### Exercise prompt
Beginning with the line that contains "Task: Open the System protection link" and going on through the line that contains "pos(181,1097)", copy those rows again, requests included, and shift every number in the coordinate answers up by 29. Leave the pictures out.

### Task material
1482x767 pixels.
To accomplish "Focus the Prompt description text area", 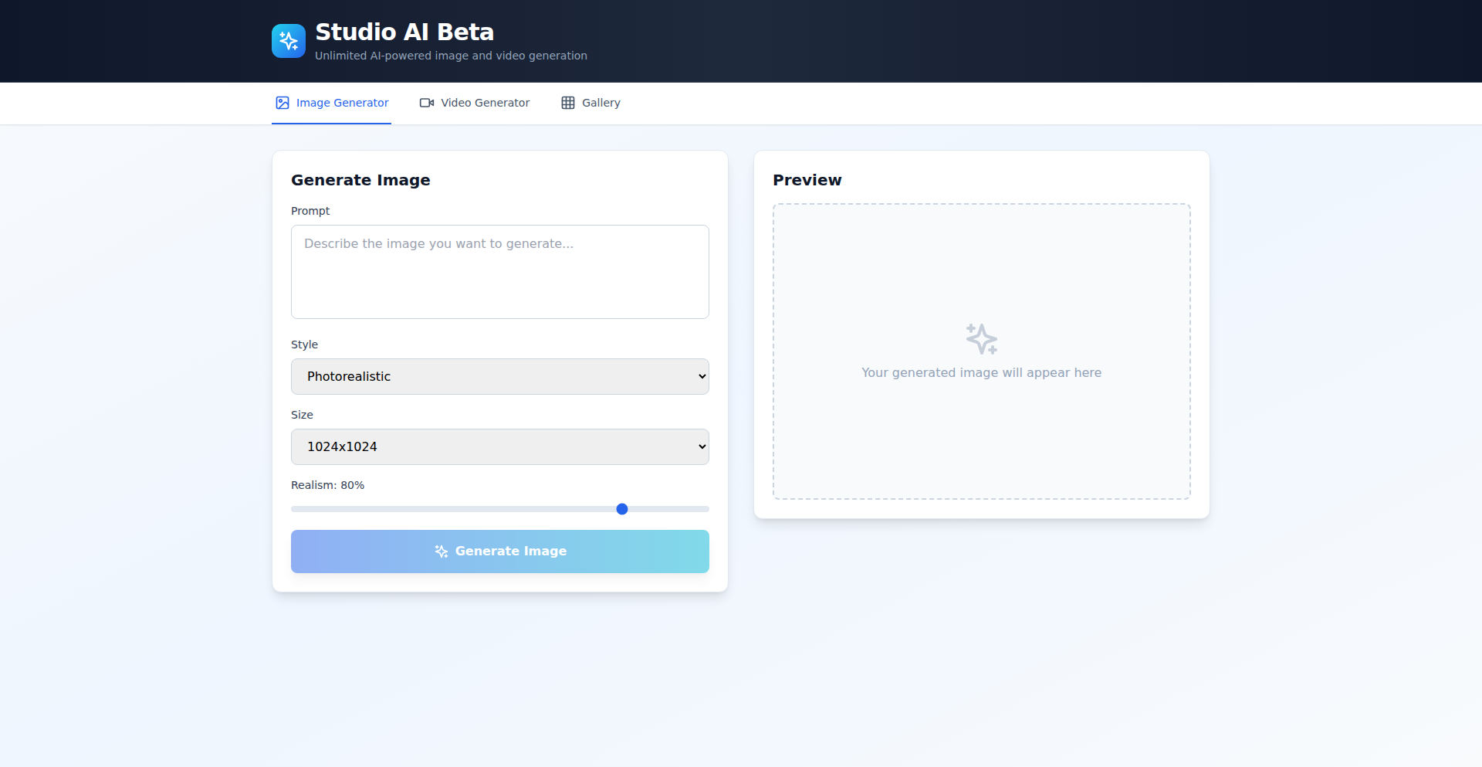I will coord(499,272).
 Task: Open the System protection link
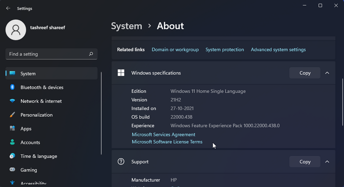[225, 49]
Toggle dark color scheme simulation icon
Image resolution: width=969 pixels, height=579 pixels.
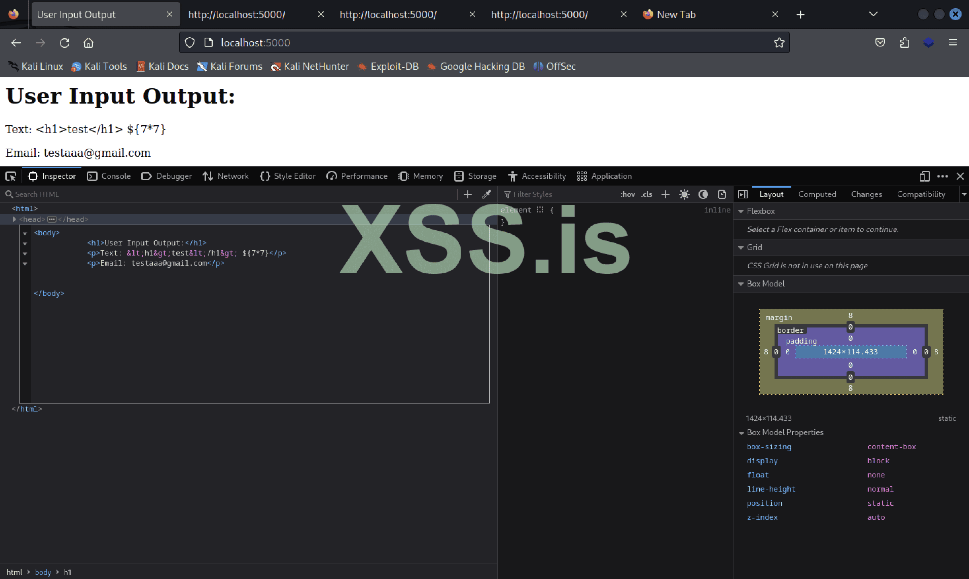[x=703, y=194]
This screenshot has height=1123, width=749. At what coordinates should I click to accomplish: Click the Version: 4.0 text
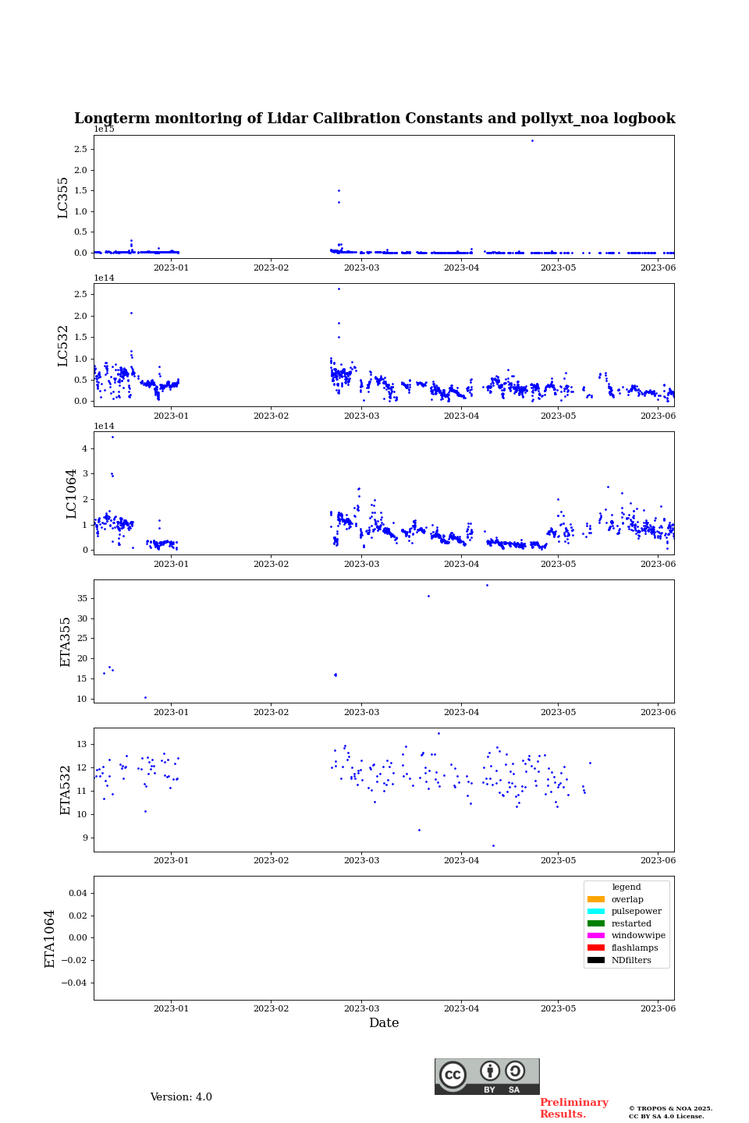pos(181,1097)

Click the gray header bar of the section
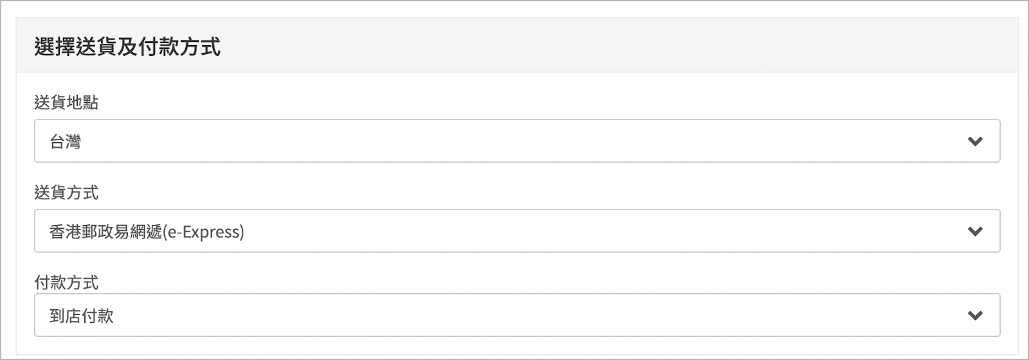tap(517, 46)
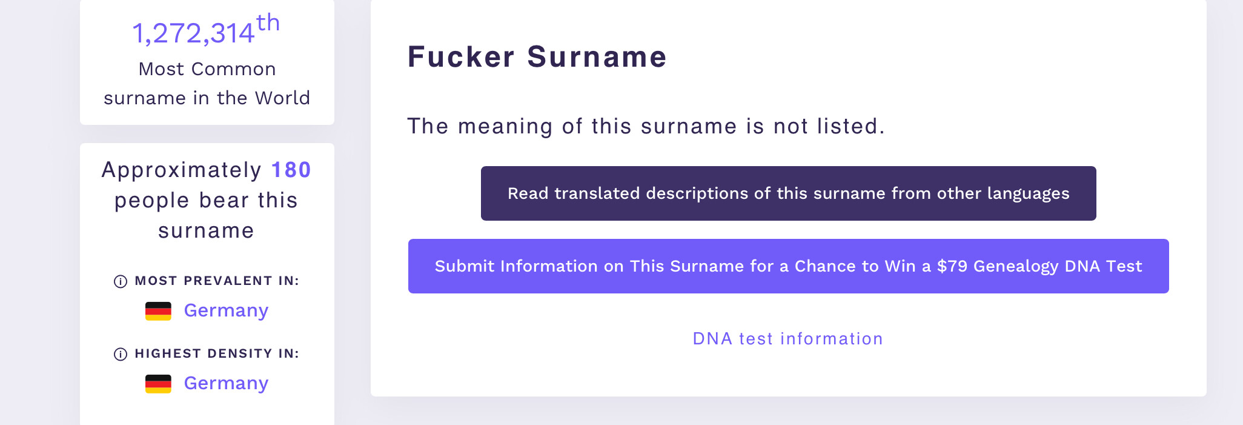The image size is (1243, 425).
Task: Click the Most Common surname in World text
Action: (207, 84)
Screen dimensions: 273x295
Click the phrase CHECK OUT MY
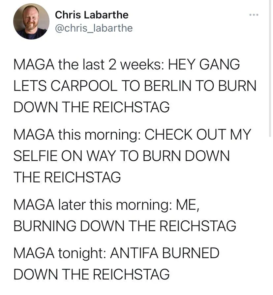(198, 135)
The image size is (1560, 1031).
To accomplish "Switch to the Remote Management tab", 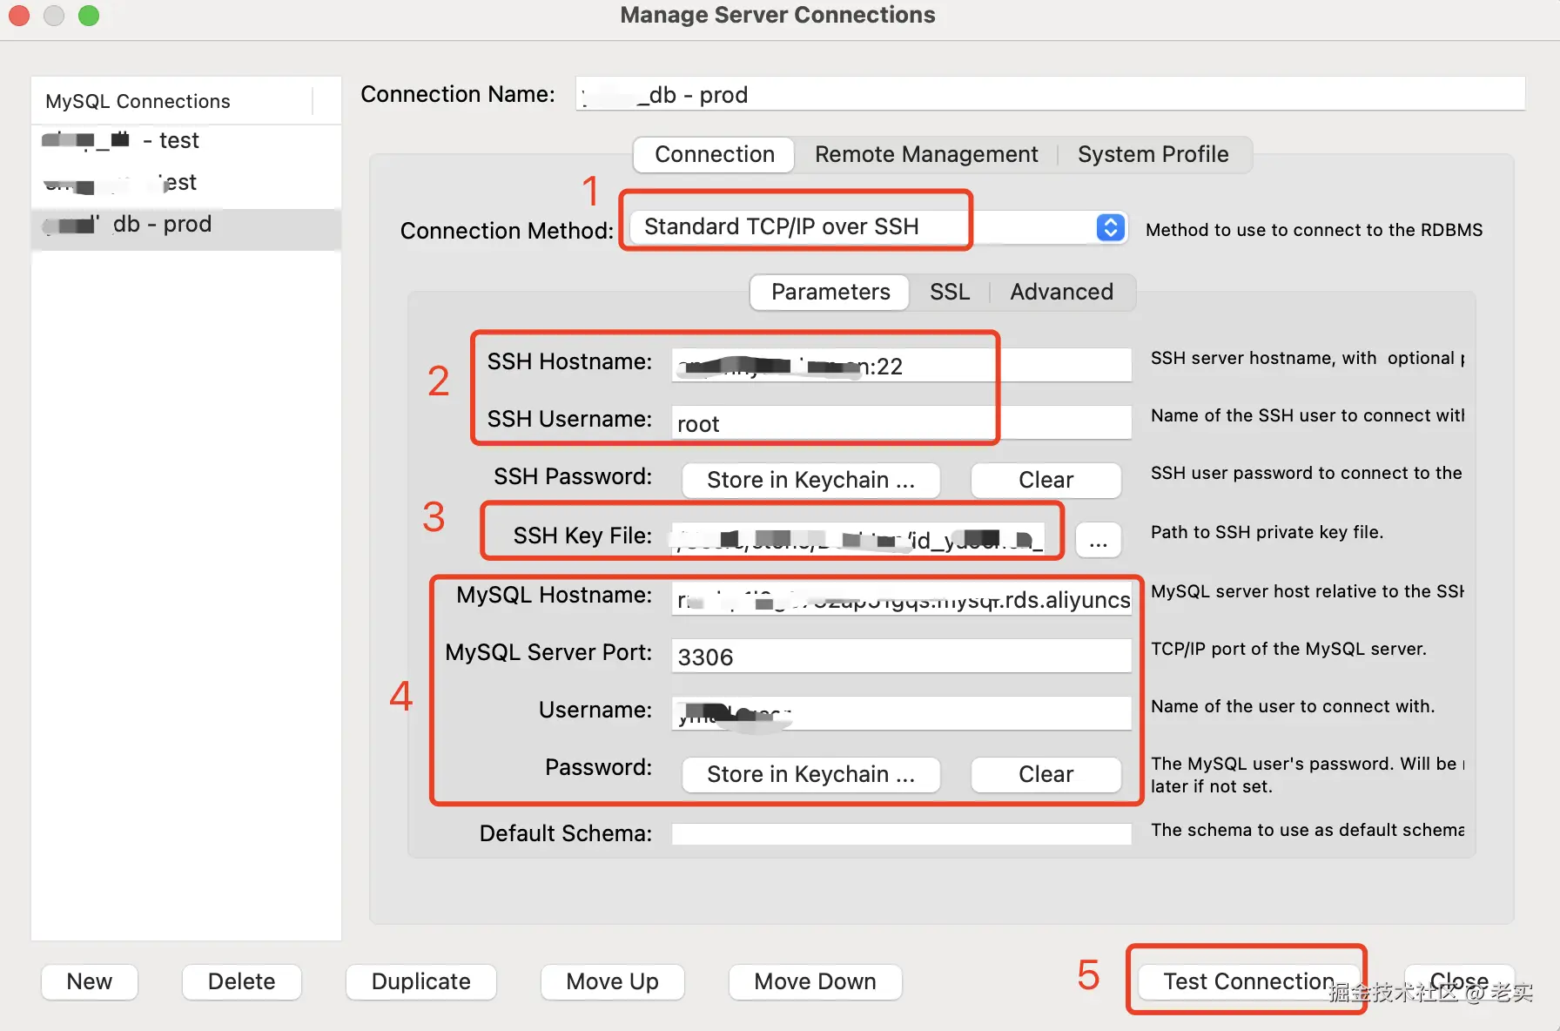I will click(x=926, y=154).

### Solution to the problem
 Task: Open the System protection link
[254, 78]
Toggle dark color scheme simulation icon
Image resolution: width=969 pixels, height=579 pixels.
[x=732, y=223]
This screenshot has height=1123, width=749. At what coordinates should I click to accomplish: Click the Version: 4.0 text
pos(210,1126)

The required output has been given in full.